With the reissue of the Miles Davis BIRTH OF THE COOL sessions, accompanied by recordings of this seminal nonet’s slightly earlier live dates at New York City’s Royal Roost, we now have as complete as possible an account of this still fresh sounding and beautiful music. The array of talent alone is startling: Miles Davis in transition between his earlier bebop stylings, and his later gorgeous tone and sparer choice of notes; Lee Konitz on alto sax playing startling melodic inventions which he would subsequently abandonof his playing at the time, he later said that he didn’t know what he was doing; pianist John Lewis still bopping but also finding an arranger’s touch years before the Modern Jazz Quartet would become his instrument; this same touch in the hands of Gil Evans and the fluent baritone saxophonist Gerry Mulligan likewise bringing a striking set of colors to the charts, a whole post-bebop aesthetic; fluid trombone from Kai Winding and J. J. Johnson; propulsive drumming from Max Roach, a more relaxed beat from Kenny Clarke.
The live dates, which have circulated previously in various forms separate from the recording sessions, are sometimes a bit ragged, but they hold up anyway. There’s nothing very startling here for anyone acquainted with the more polished official recordings, but it’s a pleasure to hear more solos from Lee Konitz, Miles Davis, Gerry Mulligan, John Lewis, solos which sometimes bear a distant but evident relation to the more familiar, more widely available ones. The sound is better than I expected, bearing out producer Phil Schaap’s contention that these are on-site recordings rather than broadcast piracies. The live dates also provide the opportunity for some lively reminiscence in the form of a liner note by writer Michael Zwerin, who played trombone on them.
What more can be said about the studio dates? They were very much of their time. Some of the same sensibility, harmonically adventurous but more emotionally relaxed than the still contemporaneous bebop, shows up in the sextet recordings of Lennie Tristano, which also included Lee Konitz. All these players had cut their teeth on bebop, and Davis, Lewis, Johnson and Roach had all recorded with Charlie Parker. The bebop sensibility shows up in their chromatic harmonic sequences, their relaxation at relatively fast tempos, and in the choice of a tune like “Budo.” The ballads don’t have the sugary lushness of the Claude Thornhill orchestra where some of the band’s ideas and personnel originated; instead they communicate a spare, modernist feeling.

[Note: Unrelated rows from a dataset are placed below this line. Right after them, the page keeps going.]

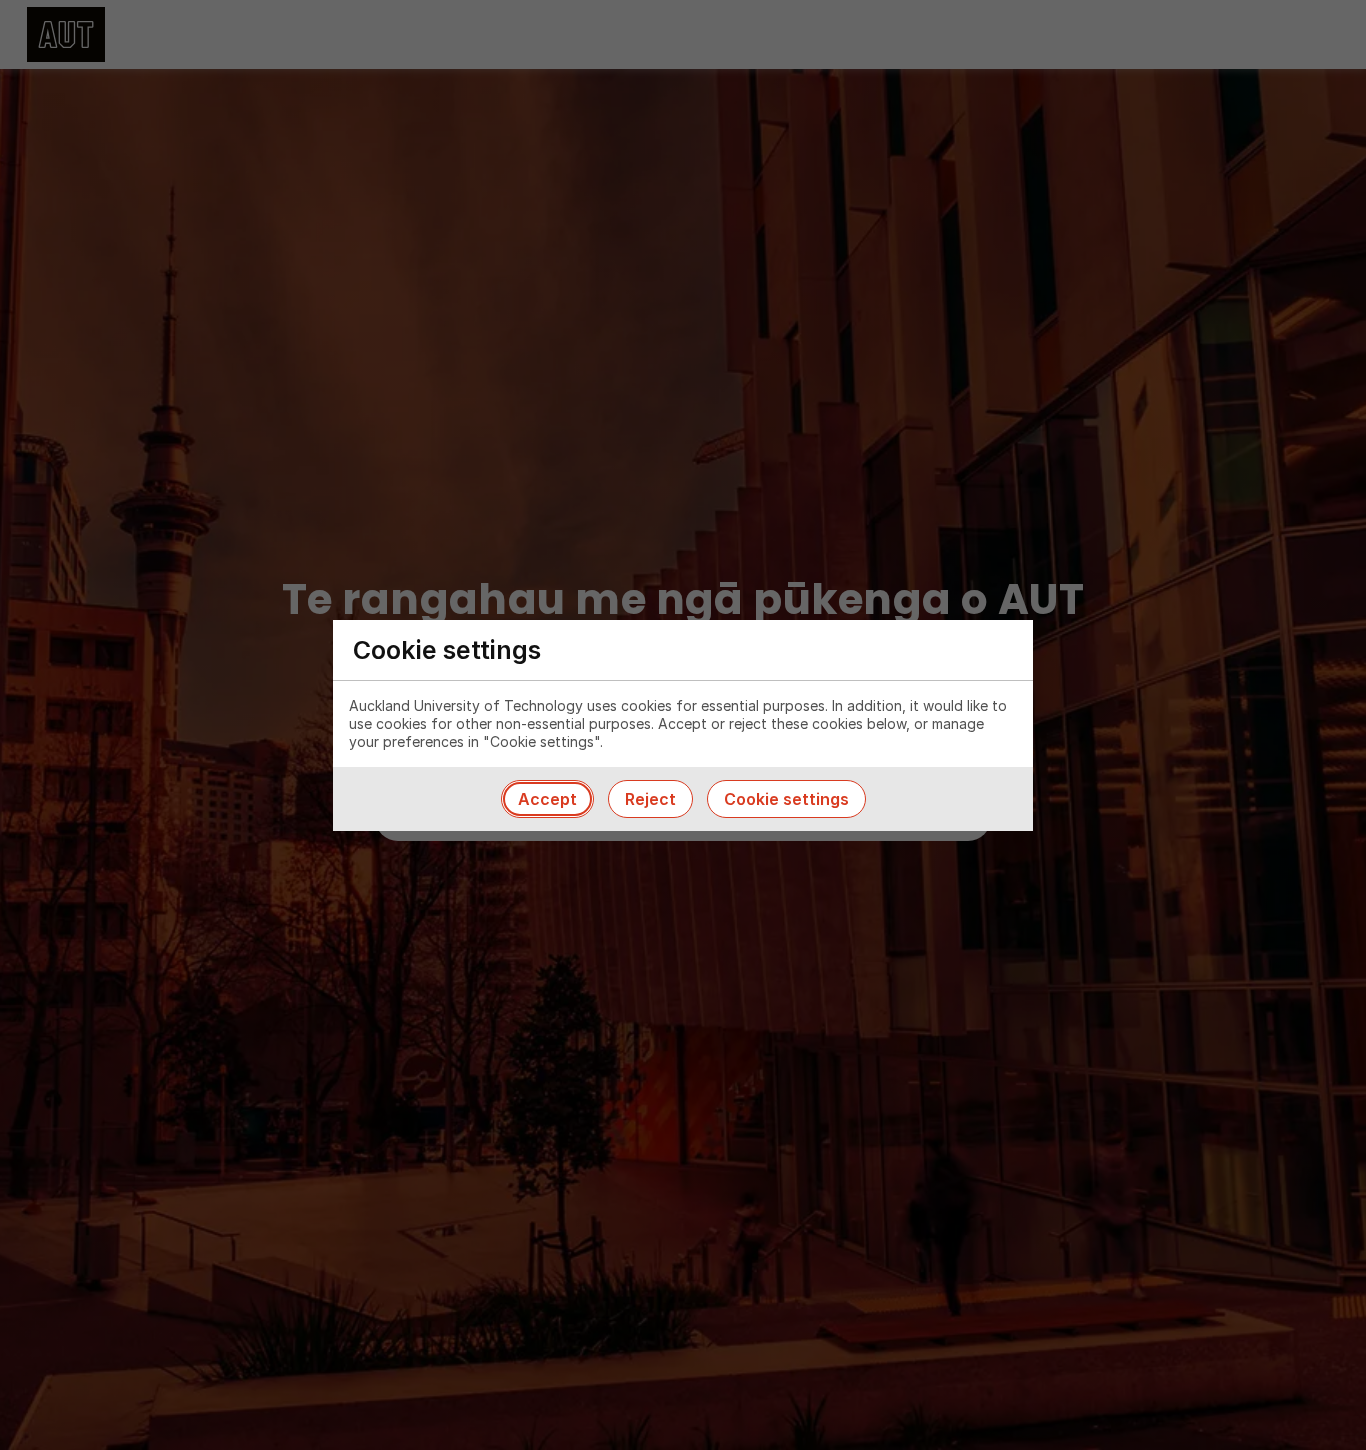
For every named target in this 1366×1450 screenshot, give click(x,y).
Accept (547, 799)
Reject (650, 799)
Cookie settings (786, 799)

This is particularly apparent on the second live “Moon Dreams,” an especially lovely composition which here seems to function as the backdrop for much conversation, somewhat audible under the music. It’s like the soundtrack for a movie, with the crowd talking on in willful ignorance of the poignant moment that they are missing. Thus did the original sessions, retrospectively titled THE BIRTH OF THE COOL in the mid-1950’s, come to bring the light to a whole generation of musicians who were looking for something less driven than bebop, more relaxed, and suitable for players who weren’t improvisational geniuses like the leading boppersBird, Diz, and Bud Powell. But you can’t charge that influence against the account of these wonderful and passionate performances, which retain an authenticity derived from their creation of new forms, even while their imitators have long since passed.